Then we can download the dataset.

In [2]:
from datasets import load_dataset

dataset = load_dataset("dataset-org/dialog_re", download_mode="force_redownload", trust_remote_code=True)

The secret `HF_TOKEN` does not exist in your Colab secrets.
To authenticate with the Hugging Face Hub, create a token in your settings tab (https://huggingface.co/settings/tokens), set it as secret in your Google Colab and restart your session.
You will be able to reuse this secret in all of your notebooks.
Please note that authentication is recommended but still optional to access public models or datasets.


dialog_re.py:   0%|          | 0.00/4.83k [00:00<?, ?B/s]

README.md:   0%|          | 0.00/7.45k [00:00<?, ?B/s]

Downloading data:   0%|          | 0.00/2.34M [00:00<?, ?B/s]

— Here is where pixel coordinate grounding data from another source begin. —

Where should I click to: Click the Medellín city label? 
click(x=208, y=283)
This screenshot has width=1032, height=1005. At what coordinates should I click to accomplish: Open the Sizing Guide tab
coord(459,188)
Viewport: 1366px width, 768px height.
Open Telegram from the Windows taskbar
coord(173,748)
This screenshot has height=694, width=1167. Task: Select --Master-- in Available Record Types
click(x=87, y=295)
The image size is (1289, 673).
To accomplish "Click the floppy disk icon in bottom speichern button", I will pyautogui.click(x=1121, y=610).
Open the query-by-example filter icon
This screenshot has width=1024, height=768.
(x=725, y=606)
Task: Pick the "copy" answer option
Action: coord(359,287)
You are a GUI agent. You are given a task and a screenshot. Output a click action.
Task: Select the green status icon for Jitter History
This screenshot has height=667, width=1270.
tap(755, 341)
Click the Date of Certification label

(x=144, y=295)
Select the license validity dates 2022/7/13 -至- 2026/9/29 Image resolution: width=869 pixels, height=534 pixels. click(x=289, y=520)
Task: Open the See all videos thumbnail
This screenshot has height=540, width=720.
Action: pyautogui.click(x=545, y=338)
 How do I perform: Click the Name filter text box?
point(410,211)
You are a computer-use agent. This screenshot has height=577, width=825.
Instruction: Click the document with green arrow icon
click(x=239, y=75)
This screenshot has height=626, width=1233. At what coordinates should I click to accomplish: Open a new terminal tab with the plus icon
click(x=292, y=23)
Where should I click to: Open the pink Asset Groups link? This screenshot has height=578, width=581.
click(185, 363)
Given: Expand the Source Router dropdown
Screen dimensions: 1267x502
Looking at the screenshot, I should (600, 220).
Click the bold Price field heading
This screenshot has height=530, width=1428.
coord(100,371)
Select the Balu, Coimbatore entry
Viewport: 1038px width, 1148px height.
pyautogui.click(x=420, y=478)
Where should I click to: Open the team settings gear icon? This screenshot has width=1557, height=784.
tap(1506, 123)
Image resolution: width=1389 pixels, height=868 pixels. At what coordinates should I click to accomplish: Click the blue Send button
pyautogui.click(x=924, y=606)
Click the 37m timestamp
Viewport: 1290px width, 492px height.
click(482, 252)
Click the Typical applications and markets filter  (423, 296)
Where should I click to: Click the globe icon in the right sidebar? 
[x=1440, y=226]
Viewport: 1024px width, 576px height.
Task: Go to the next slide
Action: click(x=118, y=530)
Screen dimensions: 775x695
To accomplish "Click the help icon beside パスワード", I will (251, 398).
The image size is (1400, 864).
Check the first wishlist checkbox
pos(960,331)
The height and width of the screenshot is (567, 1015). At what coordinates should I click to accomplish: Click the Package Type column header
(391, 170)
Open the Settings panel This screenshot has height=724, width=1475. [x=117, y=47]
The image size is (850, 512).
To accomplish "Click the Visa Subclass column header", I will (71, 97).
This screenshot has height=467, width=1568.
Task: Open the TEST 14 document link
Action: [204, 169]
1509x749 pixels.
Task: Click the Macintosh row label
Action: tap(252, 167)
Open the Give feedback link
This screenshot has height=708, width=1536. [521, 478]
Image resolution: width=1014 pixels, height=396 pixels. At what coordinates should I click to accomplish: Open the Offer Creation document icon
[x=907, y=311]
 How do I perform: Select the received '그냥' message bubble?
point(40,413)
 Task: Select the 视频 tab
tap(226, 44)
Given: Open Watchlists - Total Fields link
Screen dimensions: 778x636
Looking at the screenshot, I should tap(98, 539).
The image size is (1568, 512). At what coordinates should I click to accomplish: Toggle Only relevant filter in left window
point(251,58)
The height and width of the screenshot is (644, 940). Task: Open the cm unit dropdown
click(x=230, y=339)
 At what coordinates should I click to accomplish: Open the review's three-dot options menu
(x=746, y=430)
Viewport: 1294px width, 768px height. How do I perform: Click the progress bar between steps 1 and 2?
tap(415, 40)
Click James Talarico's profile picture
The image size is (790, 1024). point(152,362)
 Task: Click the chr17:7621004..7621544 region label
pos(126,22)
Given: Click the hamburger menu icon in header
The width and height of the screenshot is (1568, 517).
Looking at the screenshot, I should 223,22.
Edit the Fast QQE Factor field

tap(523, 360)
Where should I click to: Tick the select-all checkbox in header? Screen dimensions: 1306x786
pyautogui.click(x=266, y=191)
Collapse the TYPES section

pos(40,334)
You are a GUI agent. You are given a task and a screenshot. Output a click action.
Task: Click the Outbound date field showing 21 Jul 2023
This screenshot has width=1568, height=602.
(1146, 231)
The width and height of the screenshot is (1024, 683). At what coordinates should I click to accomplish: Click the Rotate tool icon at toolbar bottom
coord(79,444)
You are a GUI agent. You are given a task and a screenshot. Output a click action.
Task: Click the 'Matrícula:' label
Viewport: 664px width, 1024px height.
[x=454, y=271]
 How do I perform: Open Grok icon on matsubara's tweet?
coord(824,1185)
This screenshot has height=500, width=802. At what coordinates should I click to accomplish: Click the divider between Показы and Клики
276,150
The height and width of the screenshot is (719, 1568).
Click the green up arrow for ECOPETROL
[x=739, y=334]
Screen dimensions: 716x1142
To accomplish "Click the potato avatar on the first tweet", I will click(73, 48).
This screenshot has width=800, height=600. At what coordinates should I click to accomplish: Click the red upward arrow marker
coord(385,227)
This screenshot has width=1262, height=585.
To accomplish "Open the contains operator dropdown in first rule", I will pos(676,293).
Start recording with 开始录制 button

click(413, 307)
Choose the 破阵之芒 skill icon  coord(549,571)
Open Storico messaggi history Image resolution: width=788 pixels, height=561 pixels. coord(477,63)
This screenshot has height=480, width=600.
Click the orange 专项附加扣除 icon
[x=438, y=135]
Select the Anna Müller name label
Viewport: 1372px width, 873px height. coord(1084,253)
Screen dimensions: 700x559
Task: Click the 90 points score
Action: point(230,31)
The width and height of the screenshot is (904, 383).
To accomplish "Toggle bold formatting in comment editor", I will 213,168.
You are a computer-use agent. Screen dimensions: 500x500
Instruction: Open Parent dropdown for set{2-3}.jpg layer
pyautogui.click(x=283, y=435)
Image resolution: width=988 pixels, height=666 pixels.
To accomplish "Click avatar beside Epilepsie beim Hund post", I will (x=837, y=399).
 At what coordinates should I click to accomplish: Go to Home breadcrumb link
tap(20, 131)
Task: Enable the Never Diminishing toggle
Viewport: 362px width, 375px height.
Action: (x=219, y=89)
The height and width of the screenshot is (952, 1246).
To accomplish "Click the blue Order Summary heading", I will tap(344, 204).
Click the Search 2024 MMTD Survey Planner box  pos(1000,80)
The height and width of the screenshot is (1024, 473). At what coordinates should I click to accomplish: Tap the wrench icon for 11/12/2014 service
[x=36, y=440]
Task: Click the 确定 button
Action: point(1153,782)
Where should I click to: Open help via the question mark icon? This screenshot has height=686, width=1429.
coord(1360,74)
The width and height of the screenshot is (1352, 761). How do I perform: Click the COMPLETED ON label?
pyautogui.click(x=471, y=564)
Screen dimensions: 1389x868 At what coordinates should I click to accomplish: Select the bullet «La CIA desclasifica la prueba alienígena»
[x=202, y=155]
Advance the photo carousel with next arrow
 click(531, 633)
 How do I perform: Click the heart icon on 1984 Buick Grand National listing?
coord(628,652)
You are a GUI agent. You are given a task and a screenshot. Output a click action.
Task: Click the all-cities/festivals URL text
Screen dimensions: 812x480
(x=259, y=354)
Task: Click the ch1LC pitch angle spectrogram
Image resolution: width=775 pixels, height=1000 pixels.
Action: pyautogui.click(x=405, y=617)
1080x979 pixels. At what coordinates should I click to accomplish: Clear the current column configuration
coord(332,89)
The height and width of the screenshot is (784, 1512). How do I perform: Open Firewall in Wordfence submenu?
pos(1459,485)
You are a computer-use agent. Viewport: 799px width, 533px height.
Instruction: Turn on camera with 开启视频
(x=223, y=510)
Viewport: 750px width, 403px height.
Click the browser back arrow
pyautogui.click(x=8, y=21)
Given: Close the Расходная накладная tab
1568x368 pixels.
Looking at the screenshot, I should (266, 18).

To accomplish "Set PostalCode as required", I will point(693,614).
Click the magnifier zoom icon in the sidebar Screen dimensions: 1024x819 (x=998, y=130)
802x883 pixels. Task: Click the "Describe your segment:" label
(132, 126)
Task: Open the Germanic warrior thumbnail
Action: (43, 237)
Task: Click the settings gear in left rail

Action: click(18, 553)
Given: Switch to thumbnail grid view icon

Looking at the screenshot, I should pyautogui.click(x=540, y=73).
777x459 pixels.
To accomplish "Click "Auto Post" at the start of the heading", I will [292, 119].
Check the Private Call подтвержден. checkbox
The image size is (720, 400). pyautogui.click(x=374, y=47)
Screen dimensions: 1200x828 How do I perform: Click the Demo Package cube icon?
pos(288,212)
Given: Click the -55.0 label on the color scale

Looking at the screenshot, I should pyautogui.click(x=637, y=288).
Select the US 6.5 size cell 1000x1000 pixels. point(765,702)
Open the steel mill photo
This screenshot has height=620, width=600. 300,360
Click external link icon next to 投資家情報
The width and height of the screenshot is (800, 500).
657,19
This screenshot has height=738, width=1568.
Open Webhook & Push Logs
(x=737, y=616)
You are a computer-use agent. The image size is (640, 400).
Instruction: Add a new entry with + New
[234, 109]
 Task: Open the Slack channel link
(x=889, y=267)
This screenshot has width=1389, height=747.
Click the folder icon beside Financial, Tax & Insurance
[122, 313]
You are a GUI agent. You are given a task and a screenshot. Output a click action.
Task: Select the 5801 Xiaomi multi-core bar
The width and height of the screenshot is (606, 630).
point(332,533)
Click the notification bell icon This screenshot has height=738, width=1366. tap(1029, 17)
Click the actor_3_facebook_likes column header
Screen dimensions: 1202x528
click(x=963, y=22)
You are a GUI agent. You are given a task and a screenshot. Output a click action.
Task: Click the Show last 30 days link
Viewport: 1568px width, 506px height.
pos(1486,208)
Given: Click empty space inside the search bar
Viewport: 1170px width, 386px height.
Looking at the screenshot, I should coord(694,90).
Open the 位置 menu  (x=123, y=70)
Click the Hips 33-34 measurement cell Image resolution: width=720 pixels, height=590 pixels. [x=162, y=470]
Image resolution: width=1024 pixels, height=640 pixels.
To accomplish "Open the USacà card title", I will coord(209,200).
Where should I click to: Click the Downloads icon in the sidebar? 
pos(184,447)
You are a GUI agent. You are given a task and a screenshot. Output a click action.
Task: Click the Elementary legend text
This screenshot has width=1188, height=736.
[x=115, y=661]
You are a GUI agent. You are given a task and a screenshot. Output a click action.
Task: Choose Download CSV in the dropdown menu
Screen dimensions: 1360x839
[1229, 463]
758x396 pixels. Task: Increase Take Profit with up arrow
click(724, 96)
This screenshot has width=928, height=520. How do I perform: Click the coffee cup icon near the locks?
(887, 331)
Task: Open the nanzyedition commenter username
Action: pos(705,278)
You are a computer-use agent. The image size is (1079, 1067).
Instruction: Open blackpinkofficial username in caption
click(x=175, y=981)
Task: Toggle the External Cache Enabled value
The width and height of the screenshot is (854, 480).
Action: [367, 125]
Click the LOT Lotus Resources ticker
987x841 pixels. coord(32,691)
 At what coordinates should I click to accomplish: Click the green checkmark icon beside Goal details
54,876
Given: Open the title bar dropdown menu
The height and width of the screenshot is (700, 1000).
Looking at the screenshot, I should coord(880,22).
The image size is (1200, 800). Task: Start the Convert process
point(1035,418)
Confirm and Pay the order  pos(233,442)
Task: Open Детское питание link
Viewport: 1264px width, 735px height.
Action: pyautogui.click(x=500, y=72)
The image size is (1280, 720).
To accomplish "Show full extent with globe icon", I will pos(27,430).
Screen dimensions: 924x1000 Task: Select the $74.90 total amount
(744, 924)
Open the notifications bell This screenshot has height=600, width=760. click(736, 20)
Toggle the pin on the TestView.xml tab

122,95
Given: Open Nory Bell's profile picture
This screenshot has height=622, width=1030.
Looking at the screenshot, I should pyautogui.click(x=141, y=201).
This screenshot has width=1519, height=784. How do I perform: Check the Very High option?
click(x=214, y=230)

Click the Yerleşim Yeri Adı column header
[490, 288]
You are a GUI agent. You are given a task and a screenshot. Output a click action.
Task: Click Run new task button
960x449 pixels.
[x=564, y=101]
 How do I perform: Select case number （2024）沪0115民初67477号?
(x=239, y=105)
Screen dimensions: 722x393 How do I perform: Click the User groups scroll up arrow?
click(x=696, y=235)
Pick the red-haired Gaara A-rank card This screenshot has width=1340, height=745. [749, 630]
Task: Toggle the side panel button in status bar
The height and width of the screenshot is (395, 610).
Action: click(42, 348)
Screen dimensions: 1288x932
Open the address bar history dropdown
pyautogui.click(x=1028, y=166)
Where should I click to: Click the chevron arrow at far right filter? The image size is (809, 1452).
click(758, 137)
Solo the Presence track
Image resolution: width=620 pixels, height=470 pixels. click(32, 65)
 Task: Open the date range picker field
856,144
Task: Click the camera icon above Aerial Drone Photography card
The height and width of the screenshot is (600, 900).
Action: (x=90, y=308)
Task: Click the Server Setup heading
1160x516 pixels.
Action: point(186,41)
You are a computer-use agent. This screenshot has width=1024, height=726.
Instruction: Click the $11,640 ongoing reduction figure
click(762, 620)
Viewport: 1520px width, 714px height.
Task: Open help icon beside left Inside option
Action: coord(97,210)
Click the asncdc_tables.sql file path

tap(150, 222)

Downloading data:   0%|          | 0.00/752k [00:00<?, ?B/s]

Downloading data:   0%|          | 0.00/726k [00:00<?, ?B/s]

Generating train split:   0%|          | 0/1073 [00:00<?, ? examples/s]

Generating test split:   0%|          | 0/357 [00:00<?, ? examples/s]

Generating validation split:   0%|          | 0/358 [00:00<?, ? examples/s]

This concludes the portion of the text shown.